O panchinaro, panchinar cortese,
che a tutte l’ore la cerchi senza pretese,
dimmi se l’hai trovata, se ti è gradita
or che la strada è certo più erudita.
Volevi una panchina con spalliera
su cui poggiar le membra anche di sera,
su cui sederti fianco a fianco
della dolce amica del tuo vecchio banco.
Ancor ricordi quando il sole
t’invitava all’ombra delle grandi palme
e lì sedevi a rimirar le urbane alme.
Le hanno portate via, erano forti
ma hanno fatto la fine di soldati morti.
Adesso hai da scegliere dove sederti,
dove adagiar tra cubi, archi e cerchi
le tue nobili membra sempre più inerti.
Pensa, stanno piantando anche dei zippi
dove non siederebbe neanche Gatta Pippi.
E ci sono i pensieri di Croce Benedetto
a far battere forte il tuo villoso petto
schiacciati sotto i piedi nel salotto letterario,
dove i gnurant ripeteran l’abbecedario.
Cos’altro vuoi, ancora ti lamenti?
Sei stato messo nelle mani di sapienti!
Che via Sparano fosse luogo anche d’incontro
eri a pensarlo tu, ce li hai adesso tutti contro.

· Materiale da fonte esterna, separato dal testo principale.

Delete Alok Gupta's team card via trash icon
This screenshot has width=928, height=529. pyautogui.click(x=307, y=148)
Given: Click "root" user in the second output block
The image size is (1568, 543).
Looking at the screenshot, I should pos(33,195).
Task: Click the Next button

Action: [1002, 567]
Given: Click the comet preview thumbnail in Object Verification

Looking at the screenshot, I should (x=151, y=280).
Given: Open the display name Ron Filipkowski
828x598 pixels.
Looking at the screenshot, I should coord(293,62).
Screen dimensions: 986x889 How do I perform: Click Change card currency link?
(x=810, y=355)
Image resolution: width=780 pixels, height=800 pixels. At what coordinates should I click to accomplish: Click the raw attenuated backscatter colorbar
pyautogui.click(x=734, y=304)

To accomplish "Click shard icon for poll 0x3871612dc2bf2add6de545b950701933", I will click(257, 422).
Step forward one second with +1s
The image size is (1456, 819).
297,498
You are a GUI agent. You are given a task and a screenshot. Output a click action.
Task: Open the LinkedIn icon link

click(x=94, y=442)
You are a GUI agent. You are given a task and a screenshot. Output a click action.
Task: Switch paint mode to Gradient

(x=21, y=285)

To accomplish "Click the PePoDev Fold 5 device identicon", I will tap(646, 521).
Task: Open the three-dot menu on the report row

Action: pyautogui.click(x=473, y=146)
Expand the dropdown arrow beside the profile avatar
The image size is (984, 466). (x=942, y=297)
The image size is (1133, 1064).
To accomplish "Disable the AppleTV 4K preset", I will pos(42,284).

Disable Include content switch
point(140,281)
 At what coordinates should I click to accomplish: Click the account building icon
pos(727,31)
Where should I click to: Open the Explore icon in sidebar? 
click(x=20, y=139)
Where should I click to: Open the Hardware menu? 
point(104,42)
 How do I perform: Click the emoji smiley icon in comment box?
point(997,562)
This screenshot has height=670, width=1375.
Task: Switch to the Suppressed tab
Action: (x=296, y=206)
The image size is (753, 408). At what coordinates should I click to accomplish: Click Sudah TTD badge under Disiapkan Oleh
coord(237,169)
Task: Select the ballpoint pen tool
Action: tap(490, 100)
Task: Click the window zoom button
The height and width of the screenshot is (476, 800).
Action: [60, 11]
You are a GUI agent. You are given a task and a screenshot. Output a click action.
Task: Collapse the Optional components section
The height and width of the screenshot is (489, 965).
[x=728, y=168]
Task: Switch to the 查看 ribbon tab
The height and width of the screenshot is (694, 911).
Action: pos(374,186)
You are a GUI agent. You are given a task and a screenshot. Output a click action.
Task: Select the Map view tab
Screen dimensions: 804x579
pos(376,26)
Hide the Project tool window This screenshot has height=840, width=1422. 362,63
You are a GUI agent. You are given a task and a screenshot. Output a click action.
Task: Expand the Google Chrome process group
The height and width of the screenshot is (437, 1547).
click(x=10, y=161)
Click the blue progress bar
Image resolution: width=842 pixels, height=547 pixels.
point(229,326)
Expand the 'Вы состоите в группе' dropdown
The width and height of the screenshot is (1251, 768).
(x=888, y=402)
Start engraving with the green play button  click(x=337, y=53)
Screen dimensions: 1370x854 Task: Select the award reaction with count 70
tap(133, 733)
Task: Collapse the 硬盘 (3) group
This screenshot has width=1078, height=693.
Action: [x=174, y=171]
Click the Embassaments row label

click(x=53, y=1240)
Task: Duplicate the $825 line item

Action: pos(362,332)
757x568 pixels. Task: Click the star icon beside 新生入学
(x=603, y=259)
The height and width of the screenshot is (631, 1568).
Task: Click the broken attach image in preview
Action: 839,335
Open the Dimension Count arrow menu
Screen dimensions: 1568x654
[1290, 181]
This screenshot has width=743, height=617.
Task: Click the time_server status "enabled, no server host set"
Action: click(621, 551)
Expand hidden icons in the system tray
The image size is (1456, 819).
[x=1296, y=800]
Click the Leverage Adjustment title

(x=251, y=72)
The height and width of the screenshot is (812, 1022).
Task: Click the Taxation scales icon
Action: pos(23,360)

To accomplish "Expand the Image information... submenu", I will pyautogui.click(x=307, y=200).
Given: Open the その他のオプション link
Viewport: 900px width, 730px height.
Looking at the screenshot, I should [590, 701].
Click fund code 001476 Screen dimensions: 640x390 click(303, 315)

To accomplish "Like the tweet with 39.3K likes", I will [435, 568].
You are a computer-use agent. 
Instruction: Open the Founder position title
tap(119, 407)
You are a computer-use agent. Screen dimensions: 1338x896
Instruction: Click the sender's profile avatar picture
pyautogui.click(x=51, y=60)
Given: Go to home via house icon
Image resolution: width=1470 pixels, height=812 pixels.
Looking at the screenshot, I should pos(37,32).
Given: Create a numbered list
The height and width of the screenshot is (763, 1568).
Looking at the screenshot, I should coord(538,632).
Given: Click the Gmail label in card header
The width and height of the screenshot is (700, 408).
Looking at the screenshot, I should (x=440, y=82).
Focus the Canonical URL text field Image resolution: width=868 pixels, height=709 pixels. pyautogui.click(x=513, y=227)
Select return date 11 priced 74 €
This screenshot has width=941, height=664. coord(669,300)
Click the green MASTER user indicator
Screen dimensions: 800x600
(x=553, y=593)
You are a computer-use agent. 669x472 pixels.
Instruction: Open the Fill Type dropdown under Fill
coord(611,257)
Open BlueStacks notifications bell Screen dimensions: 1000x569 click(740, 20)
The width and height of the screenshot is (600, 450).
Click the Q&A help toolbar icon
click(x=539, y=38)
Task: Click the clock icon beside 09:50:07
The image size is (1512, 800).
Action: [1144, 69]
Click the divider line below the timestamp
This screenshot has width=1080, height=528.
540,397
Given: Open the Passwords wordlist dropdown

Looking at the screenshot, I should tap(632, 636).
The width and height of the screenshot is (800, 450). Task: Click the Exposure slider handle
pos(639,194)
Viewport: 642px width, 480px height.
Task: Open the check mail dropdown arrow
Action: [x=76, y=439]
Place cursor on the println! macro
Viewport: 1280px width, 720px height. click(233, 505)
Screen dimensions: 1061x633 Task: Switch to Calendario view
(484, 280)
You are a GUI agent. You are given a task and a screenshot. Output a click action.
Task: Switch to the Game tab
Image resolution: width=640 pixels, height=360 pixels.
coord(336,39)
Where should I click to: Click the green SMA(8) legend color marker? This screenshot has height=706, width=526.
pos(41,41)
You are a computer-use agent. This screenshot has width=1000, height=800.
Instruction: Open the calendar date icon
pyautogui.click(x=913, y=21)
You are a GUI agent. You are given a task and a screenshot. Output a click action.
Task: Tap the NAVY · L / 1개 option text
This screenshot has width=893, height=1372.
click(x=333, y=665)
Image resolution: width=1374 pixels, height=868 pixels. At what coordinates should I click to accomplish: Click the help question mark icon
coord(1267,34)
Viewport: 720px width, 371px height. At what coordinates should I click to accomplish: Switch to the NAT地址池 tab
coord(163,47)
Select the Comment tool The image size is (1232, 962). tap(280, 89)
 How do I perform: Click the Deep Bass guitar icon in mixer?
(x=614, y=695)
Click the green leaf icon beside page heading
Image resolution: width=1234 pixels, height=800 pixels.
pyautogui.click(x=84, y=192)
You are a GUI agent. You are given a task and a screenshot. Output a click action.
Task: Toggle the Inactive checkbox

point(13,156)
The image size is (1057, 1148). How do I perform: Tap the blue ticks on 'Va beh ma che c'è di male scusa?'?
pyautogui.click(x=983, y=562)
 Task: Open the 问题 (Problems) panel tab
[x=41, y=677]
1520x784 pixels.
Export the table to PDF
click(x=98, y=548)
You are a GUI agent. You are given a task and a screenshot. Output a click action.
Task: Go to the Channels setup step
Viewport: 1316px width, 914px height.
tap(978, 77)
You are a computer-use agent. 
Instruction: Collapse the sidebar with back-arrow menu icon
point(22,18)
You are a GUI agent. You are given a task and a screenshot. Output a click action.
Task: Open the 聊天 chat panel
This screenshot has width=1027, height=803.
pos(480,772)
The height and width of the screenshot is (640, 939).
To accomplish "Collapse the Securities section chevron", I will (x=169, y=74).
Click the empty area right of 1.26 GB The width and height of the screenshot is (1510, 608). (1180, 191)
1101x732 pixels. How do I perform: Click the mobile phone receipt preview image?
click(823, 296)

È per lo shopping, è stato detto,
senza fronde la strada avea già retto.
Le bollenti vetrine ti mostrano le offerte,
corri a comprare, devi essere solerte!
E poi c’è l’effetto cannocchiale
da Bari vecchia fino alla stazione:
al sol di ferragosto sai che soddisfazione?
E se sederti vorrai poi ad ogni costo,
i cubi spalla a spalla ti faran dolere l’osso.
Abbi fiducia, c’è ancora piazza Umberto,
su una panchina rotta e con un bel concerto
aspetterai ch’anche lì giunga il deserto.
Al verde si sostituirà un bel grigio cemento
e tu griderai, griderai sconvolto al vento:
vi prego, aspettate solo un momento!